Le quartier entre Madeleine, Concorde et place Vendôme concentre la quintessence de l'art du salon de thé de la Rive droite avec, notamment Angelina (et son chocolat chaud indétrônable), 1 T rue Scribe (dont je vous parle bientôt), Ladurée (et son Saint-Honoré à la rose)... et plein d'autres. Décor soigné mais ambiance un peu surfaite, desserts proches de la perfection gastronomique, service un peu guindé ou suranné mais tellement chaaarmant... tout cela, on le retrouve chez Toraya, mais... de façon détournée. Car Toraya est un salon de thé japonais, et rien n'est pareil de l'autre côté du globe, c'est bien connu depuis qu'aAlice au pays des merveilles s'est posé la question sur les antipodes et les antipathes. Toraya est ainsi un bien curieux mélange de l'ambiance "8ème arrondissement" et de la tradition japonaise de desserts, wagashi, et de la cérémonie du thé, bien évidemment. Au final, une expérience dépaysante aux confins de la luxure... et du minimalisme.

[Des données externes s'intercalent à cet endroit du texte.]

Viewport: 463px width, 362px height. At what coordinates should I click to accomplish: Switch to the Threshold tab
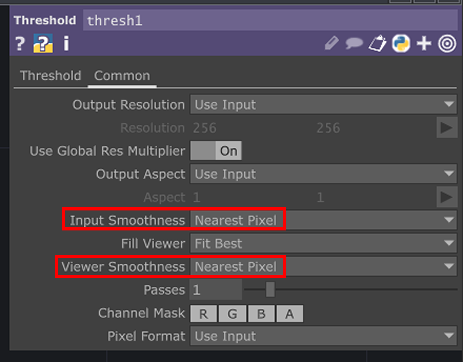pyautogui.click(x=51, y=76)
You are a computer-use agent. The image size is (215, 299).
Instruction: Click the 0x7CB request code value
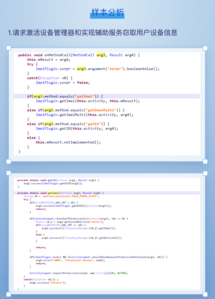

Le wagashi (wa (japonais) et kashi (fruit) est une pâtisserie japonaise traditionnelle. Ce sont des desserts bien particuliers: aux quelques ingrédients de base (sucre de canne, haricots, agar-agar, farine de riz et farine de blé) s'ajoutent des ingrédients "éphémères", en fonction des saisons: des marrons en hiver, des fleurs de cerisiers en printemps, et ainsi de suite. Plus qu'un dessert, le wagashi est un concentré gastronomique de la réflexion sur la nature, la littarature ou la peinture... autant vous dire qu'il faut le savourer lentement pour avoir le temps de réfléchir à tout ça.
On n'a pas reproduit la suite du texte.